MM. Bel prem. prés., Pucheux v. prés., Charliac cons., Vellieux cons. rap., Carrasco proc. gén., MMes Blot et Sanita av. déf.

11 octobre 1988

S.A.M. Mecaplast

c/ Établissement M.

Contentieux Judiciaire

Abstract

             
  BAUX COMMERCIAUX
  Obligations du bailleur à l'égard du cessionnaire.
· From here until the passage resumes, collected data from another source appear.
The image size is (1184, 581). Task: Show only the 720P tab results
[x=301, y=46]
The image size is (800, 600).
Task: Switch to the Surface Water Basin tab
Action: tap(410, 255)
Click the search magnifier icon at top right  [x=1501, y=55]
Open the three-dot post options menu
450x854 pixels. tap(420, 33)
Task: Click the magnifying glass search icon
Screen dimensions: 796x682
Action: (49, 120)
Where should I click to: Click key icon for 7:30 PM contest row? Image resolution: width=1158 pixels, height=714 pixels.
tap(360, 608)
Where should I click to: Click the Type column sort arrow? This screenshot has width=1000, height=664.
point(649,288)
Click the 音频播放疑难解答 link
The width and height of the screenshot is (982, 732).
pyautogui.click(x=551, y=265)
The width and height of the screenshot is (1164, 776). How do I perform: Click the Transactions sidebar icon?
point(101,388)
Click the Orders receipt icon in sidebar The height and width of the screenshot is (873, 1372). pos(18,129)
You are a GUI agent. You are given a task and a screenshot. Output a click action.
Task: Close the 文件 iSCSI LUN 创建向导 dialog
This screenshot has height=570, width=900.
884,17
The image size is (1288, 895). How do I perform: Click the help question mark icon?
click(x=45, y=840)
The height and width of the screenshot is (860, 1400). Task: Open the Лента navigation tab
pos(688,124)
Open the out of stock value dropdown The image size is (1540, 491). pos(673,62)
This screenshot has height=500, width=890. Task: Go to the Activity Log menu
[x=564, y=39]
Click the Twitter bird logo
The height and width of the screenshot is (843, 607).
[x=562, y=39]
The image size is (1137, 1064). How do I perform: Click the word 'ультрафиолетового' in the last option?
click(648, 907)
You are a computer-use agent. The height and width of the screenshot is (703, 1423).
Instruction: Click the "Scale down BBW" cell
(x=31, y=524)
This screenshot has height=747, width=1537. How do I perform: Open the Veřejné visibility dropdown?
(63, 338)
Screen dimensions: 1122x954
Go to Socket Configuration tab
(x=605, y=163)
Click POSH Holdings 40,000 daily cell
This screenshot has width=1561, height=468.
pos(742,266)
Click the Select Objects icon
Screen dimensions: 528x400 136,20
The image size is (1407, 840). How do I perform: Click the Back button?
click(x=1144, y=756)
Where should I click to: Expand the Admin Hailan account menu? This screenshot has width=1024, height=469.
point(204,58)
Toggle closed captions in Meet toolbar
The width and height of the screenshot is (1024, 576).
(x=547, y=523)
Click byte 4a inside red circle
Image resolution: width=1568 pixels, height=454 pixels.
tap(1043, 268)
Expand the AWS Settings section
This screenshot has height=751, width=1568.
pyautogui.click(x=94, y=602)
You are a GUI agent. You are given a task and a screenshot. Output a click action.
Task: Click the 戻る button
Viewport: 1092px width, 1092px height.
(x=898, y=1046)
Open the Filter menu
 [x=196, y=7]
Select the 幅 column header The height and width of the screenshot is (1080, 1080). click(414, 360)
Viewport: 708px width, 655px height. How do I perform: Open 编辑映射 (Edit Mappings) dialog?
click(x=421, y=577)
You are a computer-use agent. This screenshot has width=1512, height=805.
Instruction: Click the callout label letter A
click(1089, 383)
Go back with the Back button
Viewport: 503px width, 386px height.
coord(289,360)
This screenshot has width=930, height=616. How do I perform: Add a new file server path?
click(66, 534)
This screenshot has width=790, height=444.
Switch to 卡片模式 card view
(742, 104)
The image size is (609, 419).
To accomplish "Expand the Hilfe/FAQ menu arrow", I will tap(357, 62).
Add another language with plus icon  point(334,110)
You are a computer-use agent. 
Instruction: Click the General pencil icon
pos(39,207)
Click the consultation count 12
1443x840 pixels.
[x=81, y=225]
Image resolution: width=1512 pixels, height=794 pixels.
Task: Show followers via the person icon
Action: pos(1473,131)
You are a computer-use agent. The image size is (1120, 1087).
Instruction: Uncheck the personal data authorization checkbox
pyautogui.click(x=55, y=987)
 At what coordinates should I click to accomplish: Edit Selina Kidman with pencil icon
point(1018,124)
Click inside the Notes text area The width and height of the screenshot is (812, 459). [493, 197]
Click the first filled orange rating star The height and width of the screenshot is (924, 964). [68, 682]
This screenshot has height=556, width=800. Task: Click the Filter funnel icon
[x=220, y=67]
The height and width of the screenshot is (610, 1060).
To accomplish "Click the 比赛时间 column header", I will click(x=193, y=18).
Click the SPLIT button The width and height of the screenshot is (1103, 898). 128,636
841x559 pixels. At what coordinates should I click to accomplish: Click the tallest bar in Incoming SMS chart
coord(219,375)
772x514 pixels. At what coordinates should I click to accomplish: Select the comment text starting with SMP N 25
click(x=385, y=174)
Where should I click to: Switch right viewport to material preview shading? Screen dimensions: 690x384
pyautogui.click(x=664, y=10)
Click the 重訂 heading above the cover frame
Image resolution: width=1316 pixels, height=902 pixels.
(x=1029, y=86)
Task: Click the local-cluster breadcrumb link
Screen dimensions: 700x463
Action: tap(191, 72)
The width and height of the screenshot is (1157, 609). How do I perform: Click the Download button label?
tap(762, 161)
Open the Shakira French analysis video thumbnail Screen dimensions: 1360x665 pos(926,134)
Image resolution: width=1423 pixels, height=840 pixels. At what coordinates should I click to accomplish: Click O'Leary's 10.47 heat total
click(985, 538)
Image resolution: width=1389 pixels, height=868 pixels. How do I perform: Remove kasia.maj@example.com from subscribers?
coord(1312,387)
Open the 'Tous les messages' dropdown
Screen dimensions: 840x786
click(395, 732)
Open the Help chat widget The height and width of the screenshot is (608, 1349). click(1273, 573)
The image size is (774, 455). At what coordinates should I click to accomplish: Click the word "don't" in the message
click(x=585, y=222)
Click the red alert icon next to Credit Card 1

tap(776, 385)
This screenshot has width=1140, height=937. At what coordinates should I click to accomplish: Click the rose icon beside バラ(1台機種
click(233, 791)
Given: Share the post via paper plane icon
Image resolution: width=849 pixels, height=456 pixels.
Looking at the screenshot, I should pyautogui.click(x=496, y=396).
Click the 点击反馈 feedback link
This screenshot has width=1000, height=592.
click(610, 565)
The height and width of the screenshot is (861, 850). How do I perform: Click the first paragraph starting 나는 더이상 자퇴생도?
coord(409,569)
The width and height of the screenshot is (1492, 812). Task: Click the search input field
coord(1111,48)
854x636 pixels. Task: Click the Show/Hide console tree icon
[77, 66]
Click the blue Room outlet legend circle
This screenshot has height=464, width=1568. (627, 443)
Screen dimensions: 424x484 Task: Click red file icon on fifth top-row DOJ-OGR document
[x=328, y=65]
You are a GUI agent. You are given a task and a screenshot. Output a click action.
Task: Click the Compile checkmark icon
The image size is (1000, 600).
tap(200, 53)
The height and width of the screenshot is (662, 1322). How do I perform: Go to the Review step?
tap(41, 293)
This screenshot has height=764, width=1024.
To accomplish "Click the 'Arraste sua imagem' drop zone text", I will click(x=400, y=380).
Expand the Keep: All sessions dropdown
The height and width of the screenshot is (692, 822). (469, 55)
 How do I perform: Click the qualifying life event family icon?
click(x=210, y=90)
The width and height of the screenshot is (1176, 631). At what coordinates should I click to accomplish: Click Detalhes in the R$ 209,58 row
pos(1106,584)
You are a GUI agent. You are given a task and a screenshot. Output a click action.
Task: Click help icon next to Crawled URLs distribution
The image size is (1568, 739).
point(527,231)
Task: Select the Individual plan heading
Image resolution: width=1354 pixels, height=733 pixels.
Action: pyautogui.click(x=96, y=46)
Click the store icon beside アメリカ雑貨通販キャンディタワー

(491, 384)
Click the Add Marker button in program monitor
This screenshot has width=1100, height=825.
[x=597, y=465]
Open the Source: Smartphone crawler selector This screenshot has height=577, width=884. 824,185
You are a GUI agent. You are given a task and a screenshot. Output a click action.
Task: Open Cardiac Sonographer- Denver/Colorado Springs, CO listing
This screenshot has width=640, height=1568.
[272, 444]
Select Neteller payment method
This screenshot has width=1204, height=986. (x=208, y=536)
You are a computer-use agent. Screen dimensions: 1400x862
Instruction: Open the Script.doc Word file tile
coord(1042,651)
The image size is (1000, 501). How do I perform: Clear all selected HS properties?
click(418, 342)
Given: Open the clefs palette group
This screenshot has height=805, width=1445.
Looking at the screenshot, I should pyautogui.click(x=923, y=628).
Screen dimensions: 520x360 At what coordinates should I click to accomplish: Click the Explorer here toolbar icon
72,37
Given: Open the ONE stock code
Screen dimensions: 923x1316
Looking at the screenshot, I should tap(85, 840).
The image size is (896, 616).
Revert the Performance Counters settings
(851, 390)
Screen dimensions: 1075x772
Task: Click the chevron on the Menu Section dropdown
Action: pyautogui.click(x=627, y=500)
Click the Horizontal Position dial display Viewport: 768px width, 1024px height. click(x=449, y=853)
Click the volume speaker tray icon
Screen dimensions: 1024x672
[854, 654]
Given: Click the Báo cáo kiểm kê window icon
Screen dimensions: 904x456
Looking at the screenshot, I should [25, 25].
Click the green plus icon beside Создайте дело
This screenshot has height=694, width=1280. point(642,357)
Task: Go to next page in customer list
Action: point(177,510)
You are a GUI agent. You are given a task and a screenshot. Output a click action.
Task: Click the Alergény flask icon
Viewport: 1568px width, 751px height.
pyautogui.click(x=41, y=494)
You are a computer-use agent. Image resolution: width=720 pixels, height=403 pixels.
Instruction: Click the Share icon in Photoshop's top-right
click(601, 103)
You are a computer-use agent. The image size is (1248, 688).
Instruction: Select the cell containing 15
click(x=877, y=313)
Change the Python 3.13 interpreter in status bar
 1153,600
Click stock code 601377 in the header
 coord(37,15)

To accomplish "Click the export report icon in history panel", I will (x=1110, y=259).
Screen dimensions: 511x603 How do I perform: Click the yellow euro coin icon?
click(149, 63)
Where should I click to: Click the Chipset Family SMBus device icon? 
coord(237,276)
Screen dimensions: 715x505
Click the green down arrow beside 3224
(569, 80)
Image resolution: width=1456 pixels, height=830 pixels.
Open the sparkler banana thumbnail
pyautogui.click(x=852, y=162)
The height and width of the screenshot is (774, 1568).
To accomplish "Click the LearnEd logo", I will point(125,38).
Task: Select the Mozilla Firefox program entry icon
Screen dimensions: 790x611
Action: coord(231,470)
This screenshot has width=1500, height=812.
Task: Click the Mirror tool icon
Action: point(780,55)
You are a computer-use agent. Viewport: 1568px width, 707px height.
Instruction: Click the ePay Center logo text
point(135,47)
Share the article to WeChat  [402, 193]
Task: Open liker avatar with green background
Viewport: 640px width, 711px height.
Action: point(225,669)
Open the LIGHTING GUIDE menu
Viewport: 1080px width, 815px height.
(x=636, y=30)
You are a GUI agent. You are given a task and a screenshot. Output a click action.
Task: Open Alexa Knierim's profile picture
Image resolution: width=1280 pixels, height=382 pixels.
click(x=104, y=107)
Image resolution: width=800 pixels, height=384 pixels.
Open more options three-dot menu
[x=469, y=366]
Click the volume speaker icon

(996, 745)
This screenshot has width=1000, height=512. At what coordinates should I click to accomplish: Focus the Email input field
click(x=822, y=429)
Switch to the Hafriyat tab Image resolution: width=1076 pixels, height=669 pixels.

Vice de la chose louée.

Résumé

Le cessionnaire d'un bail commercial ne peut invoquer valablement les vices ou défauts de la chose louée qui en empêcheraient l'usage, dès lors qu'il a accepté les lieux tels qu'ils se présentaient lors de la location pour les avoir « vus et visités », sans pouvoir exiger du bailleur aucune réparation, et qu'il exerçait déjà son activité dans les lieux plusieurs mois avant la cession.

La Cour de révision,

Sur le moyen unique,

Attendu selon l'arrêt confirmatif attaqué que par acte notarié du 8 avril 1982 la société anonyme monégasque Mecaplast est devenue cessionnaire du droit au bail dont était titulaire la société anonyme monégasque Silvatrim sur divers locaux à usage industriel sis à Monaco et appartenant aux hoirs M. qui ont participé à l'acte et donné leur accord à la cession,

Attendu que la société Mecaplast fait grief à l'arrêt, qui l'a déboutée de sa demande en garantie des vices ou défauts de la chose louée qui en empêchaient l'usage prévu au bail en raison de l'insuffisante solidité des planchers destinés au stockage des marchandises, d'avoir d'une part violé les dispositions de l'article 1561 du Code Civil et d'autre part dénaturé la convention susvisée,

Mais attendu qu'après avoir constaté que la société Mecaplast cessionnaire du bail avait déclaré accepter les lieux tels qu'ils se présentaient à la date de la cession pour les avoir vus et visités sans pouvoir exiger du bailleur aucune réparation ou remise en état de façon que la seule obligation de celui-ci se limitât au clos et au couvert, et qu'elle exerçait déjà son activité dans les lieux plusieurs mois avant la cession, l'arrêt relève exactement qu'il lui appartenait de procéder avec l'accord du bailleur aux travaux de consolidation qui lui apparaissaient nécessaires pour une utilisation des planchers qui n'était prévue ni au bail ni à l'acte de cession,

Attendu par ailleurs que la dénaturation des faits ne donne pas ouverture à cassation,

Attendu que par ces constatations et énonciations la Cour d'Appel a justifié sa décision,

PAR CES MOTIFS,

Rejette le pourvoi,

Condamne la demanderesse à l'amende et aux dépens.


Contentieux Judiciaire

NOTE : cet arrêt rejette un pourvoi formé contre un arrêt de la Cour d'Appel rendu le 9 février 1988.